No fim da década de 1980, Herbert Daniel percebeu que a aids não seria uma doença restrita ao meio médico. No livro A Síndrome do Preconceito, ele escreveu: “Além das informações médicas, existem outras, sociais e políticas, absolutamente imprescindíveis para a compreensão da aids…”.
Com isso, ele anteviu as formas de preconceito que acompanhariam a doença no Brasil, tornando-se uma das vozes mais respeitadas na luta pelos direitos das pessoas que vivem com HIV, tendo ele próprio morrido em decorrência da aids em 1992.
“Ele trouxe ideias revolucionárias para enfrentar a doença e o preconceito social, e elas ainda são válidas até hoje, como a ideia de solidariedade no combate à epidemia”, afirma o historiador e brasilianista norte-americano James Green, que prepara uma biografia de Daniel para 2018 (sem previsão de lançamento). “Ele era muito corajoso, foi uma das primeiras primeiras pessoas conhecidas a assumir ser gay e soropositivo.”
Ativismo político
A dedicação de Daniel ao ativismo político não veio com o diagnóstico positivo para o HIV. Muito antes, ainda na década de 1970, ele já participava da luta armada contra a ditadura militar ao lado da ex-presidente Dilma Rousseff. E lutava também contra o preconceito por ser gay dentro da própria esquerda.

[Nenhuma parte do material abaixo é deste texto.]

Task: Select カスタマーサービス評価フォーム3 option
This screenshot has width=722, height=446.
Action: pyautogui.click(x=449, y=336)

“Sua experiência na luta armada ofereceu uma visão sobre a questão da solidariedade, do trabalho coletivo e da necessidade das pessoas lutarem juntas pelos seus direitos”, diz Green.

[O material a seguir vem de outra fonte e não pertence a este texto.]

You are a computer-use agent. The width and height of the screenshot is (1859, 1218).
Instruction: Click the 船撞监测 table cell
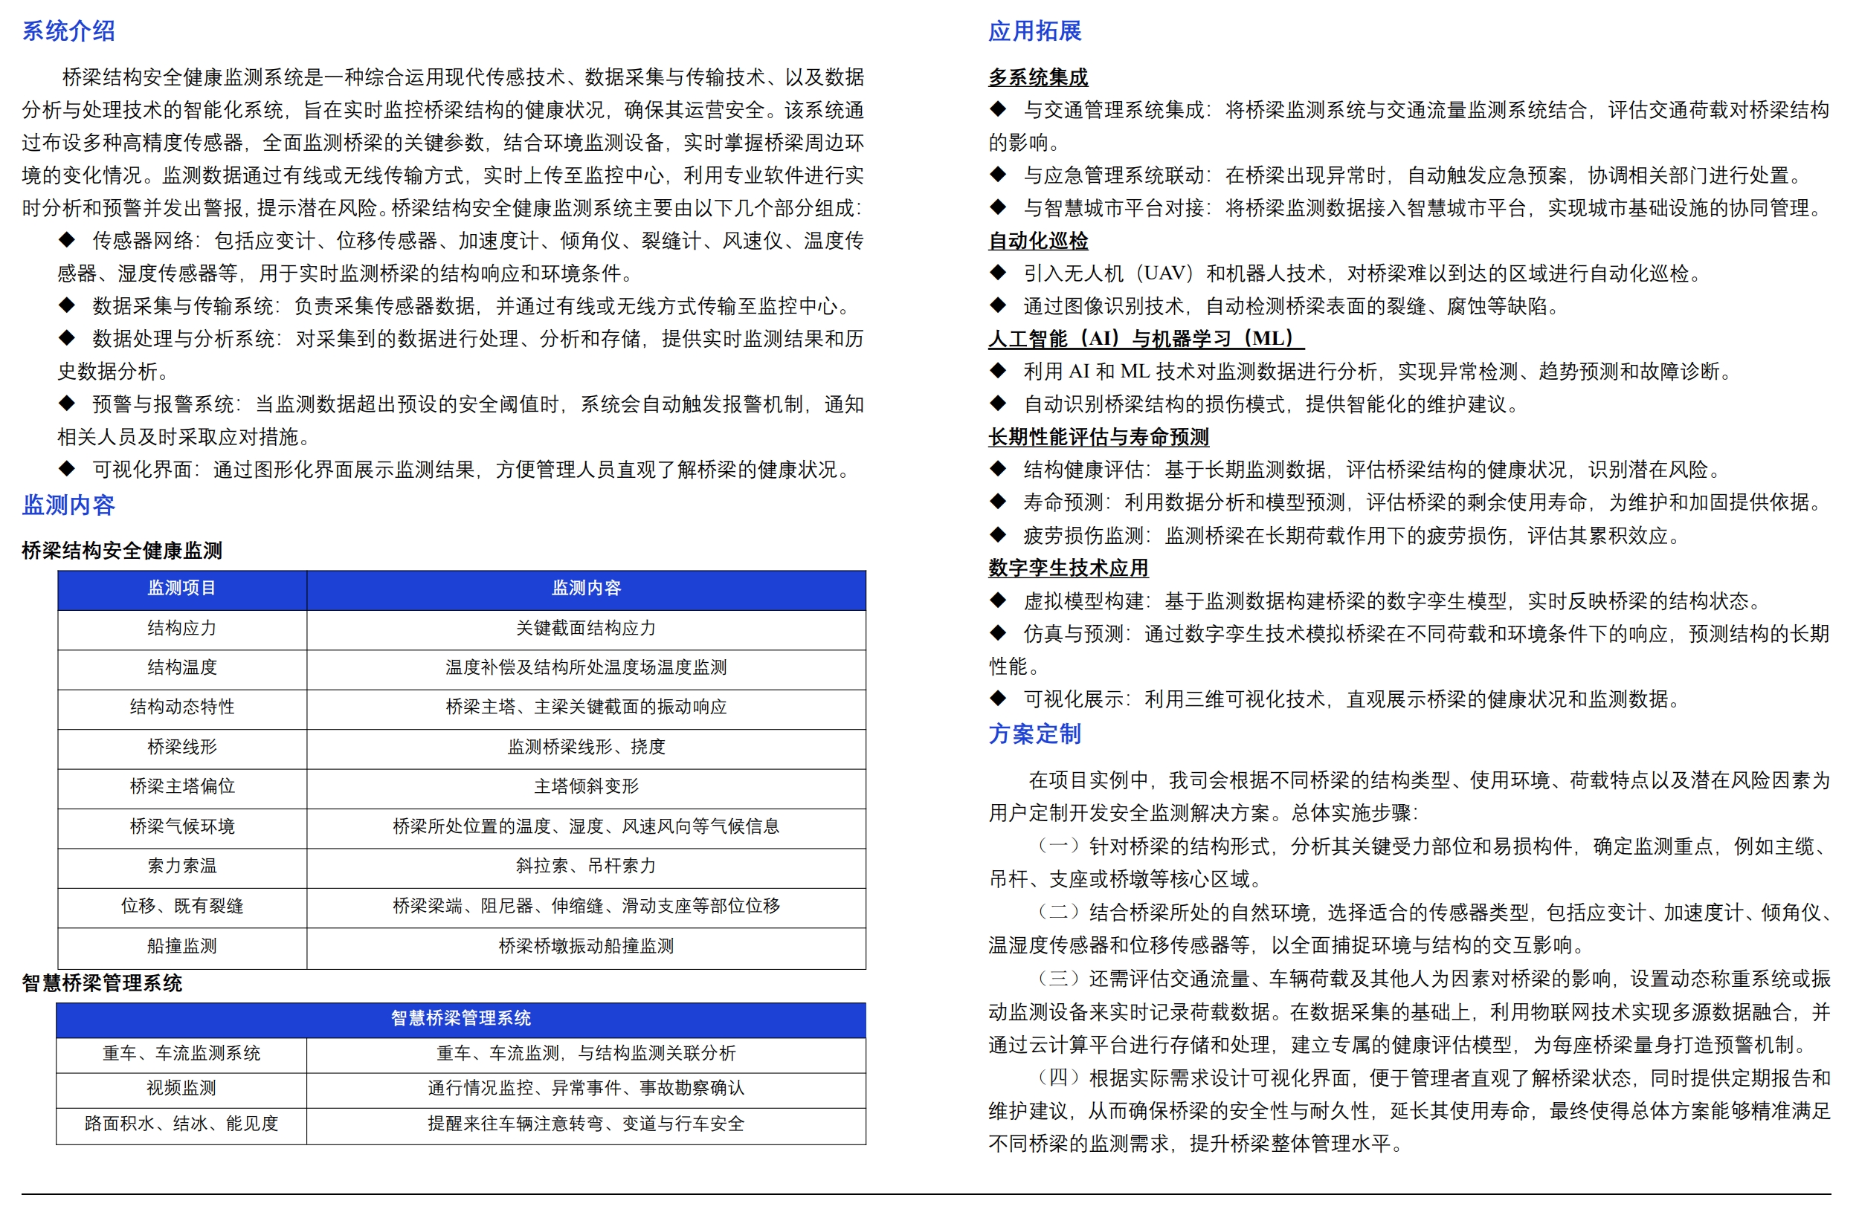182,946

Ao revelar sua sorologia, em 1989, no artigo “Notícias de outra vida”, no Jornal do Brasil, o ativista já mostrou que os próprios termos relacionados às pessoas que desenvolviam a aids ajudava a aumentar o preconceito. “Quando se tem aids, dizem as más e poderosas línguas que a gente é aidético. Continuo sendo eu mesmo. Estou com aids.”
Vale lembrar que, naquela época, por ainda ser um mistério e não existir tratamento adequado, pessoas que eram infectadas pelo HIV fatalmente desenvolviam a aids.
Hoje, com a ajuda da medicação disponível pelo SUS, os brasileiros podem reduzir a quantidade do vírus no sangue a um número indetectável, impedindo a transmissão e elevando a expectativa de vida para a mesma idade de pessoas que não vivem com o vírus.
Mas essa não era uma realidade para Herbert Daniel, que criou o conceito de “morte civil” referindo-se à condição de pária em que a pessoa com HIV é colocada, uma espécie de morte social antes da morte física — refletindo um tipo de preconceito existente até hoje.
Não à toa, seu maior lema era: “Viva a vida”, que tinha a função de amenizar o pânico causado pela epidemia na época. “Fosse na clandestinidade lutando contra a ditadura, fosse no exílio ou no processo de democratização, ele queria viver plenamente, dando amor e solidariedade aos outros”, recorda Green.